— TEXT PASSAGE —
++++

Figure 12: Fitness trend: (a) R-S segment, (b) M-N segment, and (c) V-W segment.

As can be noted, the fitness function reaches a stable value after about 15 generations; therefore, the choice to simulate 20 generations is a good compromise between accuracy and speed of calculation of the solution. The trend of energy to the sections considered is shown in Figure 13.

Figure 13: Energy trend for (a) R-S segment, (b) M-N segment, and (c) V-W segment.

As it is possible to easily notice, in each generation the power consumption tends to decrease, reaching the final value after about 15 generations.

In some places, such as between generation 8 and generation 10, the power consumption in M-N (Figure 13(b)), the energy consumed increases, in contrast to the fitness function. This happens because the solution found in generation 10 has such a power consumption greater than that of generation 8 but will have a travel time which deviates less from the programmed time, leading to an overall increase of fitness.

7. Conclusions

Today, the concept of energy efficiency is very important for both the policy and economic and environmental grounds. The energy efficient driving (EED) is recognized as one of the top areas for energy saving.

The aim of this work was shown and the work tested the potential of optimization techniques based on the use of genetic algorithms on a subway line in Milan in order to fulfil the transition from a traditional system to a driverless one.

The performances of the optimization technique presented are very satisfactory, since they allow achieving an energy saving equal to 32.89%, causing a negligible increase of the travel time up to 0.51% compared to scheduled timetable.

These results are comparable with those obtained by other optimization techniques developed in the international literature. The use of genetic algorithms allows achieving excellent results in optimization problems even with limited available data, allowing the reprogramming command quickly in case of unpredicted events or changes of the parameters of the trains and of the line.

The travel time deviations, with respect to scheduled timetable, are all below the threshold of 3%. This value makes it virtually negligible delay, because it is comparable with the delays that may occur due to unpredictable events, such as the increase in time spent for the passenger to get in and get off of the train. In case the maximum allowed delay is exceeded, it is possible to tighten the constraints in order to let the algorithm find a better solution.

These measures can be implemented in a driverless metro system, where the Automatic Train Operation (ATO) controls traction, braking, and coasting, at almost zero cost, since no investment is needed for infrastructure or additional components.

The benefits gained in economic and environmental terms of using a good energy optimization are significant, since with the proposed technique the energy saved by a train for each service is 195.8 kWh. On the other hand, the optimization of the energy consumption requires more actions, for example, traction coasting or coasting braking, that the control system (ATO) has to fulfil. Besides, these actions are strongly dependent on the morphology of the track. This is the reason why genetic algorithms have been chosen as optimization method that has good performances in every condition without a strong detailed modelization of the system. The obtained results can be used during the design and training phases of the Automatic Train Operation (ATO).

Genetic algorithms, by their nature, make it difficult to exactly replicate the results obtained in previous optimizations, because the solution is obtained by repeated iterations, which involves random parameters. This can be considered a deficit of methods based on genetic algorithms, as every best solution found at different time is similar but it does not coincide even with the same initial conditions used.

Finally, it is to be remembered that, in real situations, the minimum travel time driving that represents the worst condition from the energetic point of view is not normally set to the ATO as driving style, except in special situations, typically during the recovery of a delay, in which the achievement of energy efficiency is not so important.

Conflict of Interests

The authors declare that there is no conflict of interests regarding the publication of this paper.

++++

— GIVEN RECORDS —
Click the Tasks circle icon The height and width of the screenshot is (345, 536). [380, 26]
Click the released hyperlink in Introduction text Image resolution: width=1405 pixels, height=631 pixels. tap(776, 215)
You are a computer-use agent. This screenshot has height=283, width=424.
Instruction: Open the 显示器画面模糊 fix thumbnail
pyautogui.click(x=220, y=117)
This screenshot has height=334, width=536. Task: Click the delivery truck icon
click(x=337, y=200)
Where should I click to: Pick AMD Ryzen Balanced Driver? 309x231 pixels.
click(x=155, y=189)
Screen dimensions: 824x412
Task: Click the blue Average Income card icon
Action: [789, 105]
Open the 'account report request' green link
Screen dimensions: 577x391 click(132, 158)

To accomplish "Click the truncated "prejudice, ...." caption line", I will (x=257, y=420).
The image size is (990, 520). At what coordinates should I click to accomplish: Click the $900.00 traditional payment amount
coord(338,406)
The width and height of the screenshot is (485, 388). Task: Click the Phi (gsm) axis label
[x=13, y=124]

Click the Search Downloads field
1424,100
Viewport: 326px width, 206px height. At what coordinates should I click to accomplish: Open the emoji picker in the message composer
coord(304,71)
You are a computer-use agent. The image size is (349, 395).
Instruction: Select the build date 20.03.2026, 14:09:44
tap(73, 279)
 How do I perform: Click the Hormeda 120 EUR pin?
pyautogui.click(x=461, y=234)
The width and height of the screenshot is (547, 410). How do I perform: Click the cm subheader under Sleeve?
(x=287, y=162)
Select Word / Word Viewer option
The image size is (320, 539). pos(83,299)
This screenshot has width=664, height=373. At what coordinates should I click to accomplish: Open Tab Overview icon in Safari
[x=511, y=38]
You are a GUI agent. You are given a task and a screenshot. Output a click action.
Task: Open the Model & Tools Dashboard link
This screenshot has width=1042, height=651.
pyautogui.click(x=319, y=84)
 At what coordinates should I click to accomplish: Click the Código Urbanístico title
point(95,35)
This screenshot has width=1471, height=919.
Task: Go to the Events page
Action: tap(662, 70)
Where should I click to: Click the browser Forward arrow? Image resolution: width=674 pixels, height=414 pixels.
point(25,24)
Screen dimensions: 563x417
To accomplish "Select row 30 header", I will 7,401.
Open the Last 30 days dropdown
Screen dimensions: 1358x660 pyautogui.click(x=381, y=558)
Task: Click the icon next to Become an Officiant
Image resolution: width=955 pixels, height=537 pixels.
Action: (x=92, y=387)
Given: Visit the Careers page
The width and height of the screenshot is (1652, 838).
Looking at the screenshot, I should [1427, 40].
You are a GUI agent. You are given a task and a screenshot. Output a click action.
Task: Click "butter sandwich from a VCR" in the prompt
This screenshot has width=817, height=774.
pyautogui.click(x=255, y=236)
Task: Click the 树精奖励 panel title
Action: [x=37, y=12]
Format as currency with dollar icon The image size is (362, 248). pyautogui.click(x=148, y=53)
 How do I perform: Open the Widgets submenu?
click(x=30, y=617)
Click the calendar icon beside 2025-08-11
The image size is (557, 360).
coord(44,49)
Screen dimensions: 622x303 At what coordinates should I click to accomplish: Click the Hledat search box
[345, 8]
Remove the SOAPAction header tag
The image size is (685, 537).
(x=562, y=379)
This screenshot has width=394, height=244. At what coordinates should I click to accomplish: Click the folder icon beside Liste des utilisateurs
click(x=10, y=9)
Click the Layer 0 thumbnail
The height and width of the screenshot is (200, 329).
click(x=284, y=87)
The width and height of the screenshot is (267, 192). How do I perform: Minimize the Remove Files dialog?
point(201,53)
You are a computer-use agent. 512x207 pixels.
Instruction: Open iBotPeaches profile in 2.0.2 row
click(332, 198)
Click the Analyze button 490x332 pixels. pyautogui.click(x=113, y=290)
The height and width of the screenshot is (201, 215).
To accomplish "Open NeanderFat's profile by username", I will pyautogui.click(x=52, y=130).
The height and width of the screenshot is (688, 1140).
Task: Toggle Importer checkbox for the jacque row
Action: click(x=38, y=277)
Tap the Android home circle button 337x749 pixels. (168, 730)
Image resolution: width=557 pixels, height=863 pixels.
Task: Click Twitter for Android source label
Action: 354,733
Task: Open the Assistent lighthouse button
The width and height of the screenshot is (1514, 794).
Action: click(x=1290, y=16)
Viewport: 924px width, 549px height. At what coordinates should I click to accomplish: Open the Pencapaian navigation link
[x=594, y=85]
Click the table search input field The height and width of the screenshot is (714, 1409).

++++

From the text on energy-efficient metro driving, restate the part that begins at the words "The aim of this" and stops after "to scheduled timetable.", changing "subway" to "metro".

The aim of this work was shown and the work tested the potential of optimization techniques based on the use of genetic algorithms on a metro line in Milan in order to fulfil the transition from a traditional system to a driverless one.

The performances of the optimization technique presented are very satisfactory, since they allow achieving an energy saving equal to 32.89%, causing a negligible increase of the travel time up to 0.51% compared to scheduled timetable.